Cybersecurity strategies, identity access management, BYOD, and artificial intelligence
By Giridhara Raam, Product Evangelist, Manage Engine
There was massive technological growth in 2018; things like artificial intelligence and block chains have gained much support recently. IT departments often enable improved efficiency and security in their organizations by adopting emerging technologies, but that’s only if they have the freedom to do so. A few years ago, IT had very less influence over business decisions, but now times are changing: IT is gaining an increased role in business decisions with the implementation of cloud computing, data centers, and enterprise mobility. According to SWC’s 2018 Tech Insights Report, 81 percent of organizations agree that IT is a strategic enabler of their business, which is a whopping increase from 45 percent in 2016.
Organizations should constantly implement new technologies into their business to improve productivity, reliability, security, and efficiency. For example, with employees becoming more mobile, organizations need to take care of these mobile employees and their devices from one central location, employing enterprise mobility management solution can come in handy to maintain security and increase productivity. According to Paul Sallomi, industry leader from Deloitte, the digital transformation will push 60 percent of businesses to move their IT systems to the cloud by 2019. He also stated that the implementation of artificial intelligence (AI) will increase in 2019, up from 58 percent in 2018. Developments in cloud computing, the Internet of Things, the blockchain, and AI will enable and augment businesses’ digital transformation efforts in 2019.
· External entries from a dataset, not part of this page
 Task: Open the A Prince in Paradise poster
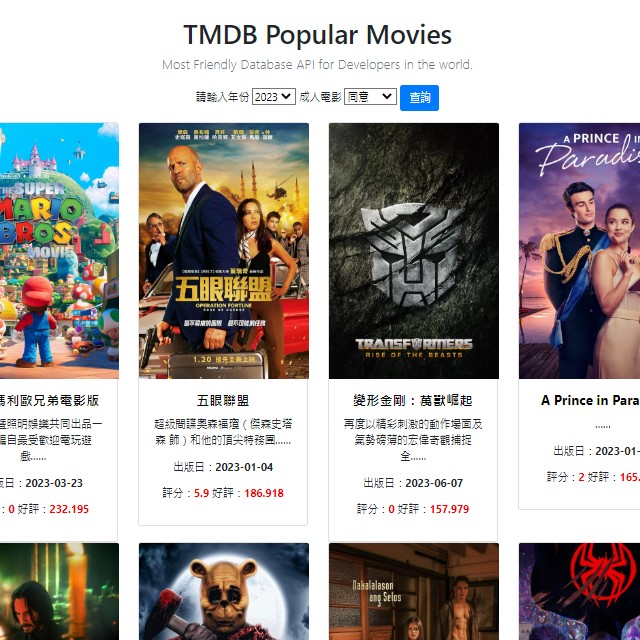pyautogui.click(x=579, y=251)
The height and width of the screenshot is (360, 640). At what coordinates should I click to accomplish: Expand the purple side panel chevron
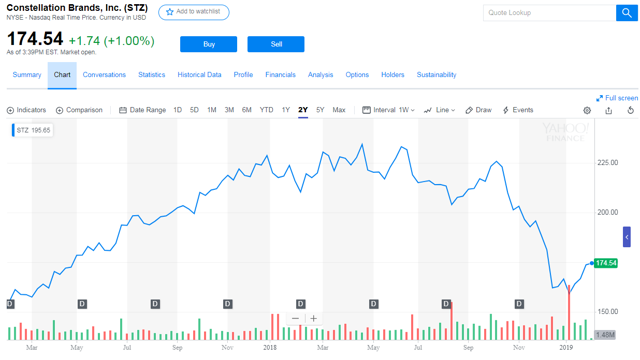(627, 237)
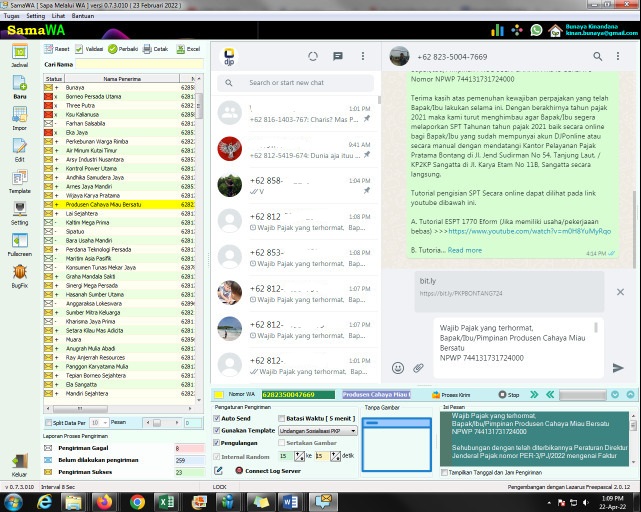Click the Fullscreen icon in sidebar
The image size is (641, 512).
tap(19, 243)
All these massive expansions in technology listed above will attract a lot of attention from businesses, but there are a few trends, in particular, you should watch out for in 2019.
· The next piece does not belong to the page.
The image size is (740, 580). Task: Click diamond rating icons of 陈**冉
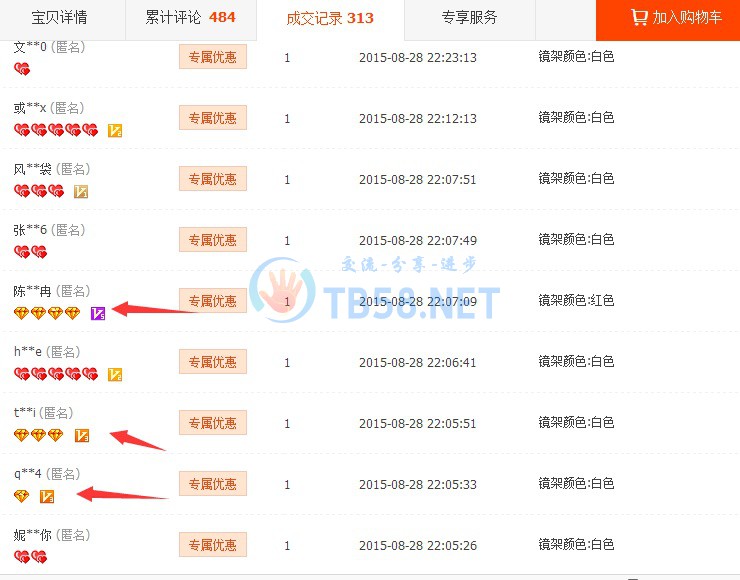(47, 313)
Proactive and predictive cybersecurity strategies
With cyber attacks evolving every day, businesses are looking to adopt both proactive and reactive security solutions to prevent and mitigate attacks. According to Ponemon 2017 cost of data breach study report, “It takes an average of 206 days to identify a breach in the USA”, which proves why reactive cybersecurity alone will not be the right choice, proactive cybersecurity with predictive analysis will keep businesses safe and secured.
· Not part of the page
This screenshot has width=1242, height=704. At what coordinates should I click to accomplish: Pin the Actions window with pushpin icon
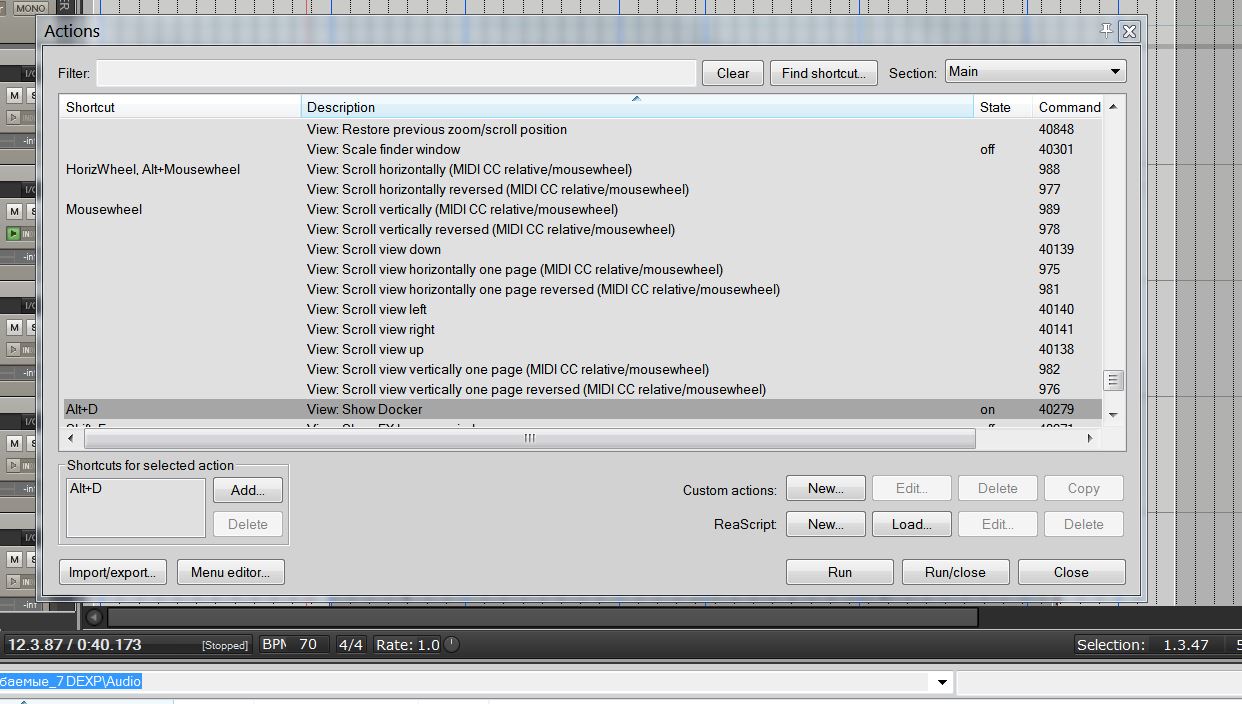click(x=1106, y=31)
Proactive security: Practicing security procedures by anticipating the scope and vector of cyber attacks. Preventive measures to keep the attacks at bay, by employing the right shields for devices and networks.
Reactive security: Practicing security procedures to detect cyber attacks by monitoring logs, file behaviors, etc. Reactive measures to identify and restrict the attack from spreading further to other devices.
Predictive security: Predictive cybersecurity procedure will combine machine learning and deep learning, allowing IT security professionals to identify, scrutinize, analyses and combat evolving cyber attacks. Addition of analytics to proactive approach offers better visibility for cyber professional’s top stay ahead of the attacks and also study the framework and workflow of attacks to implement better prevention procedures.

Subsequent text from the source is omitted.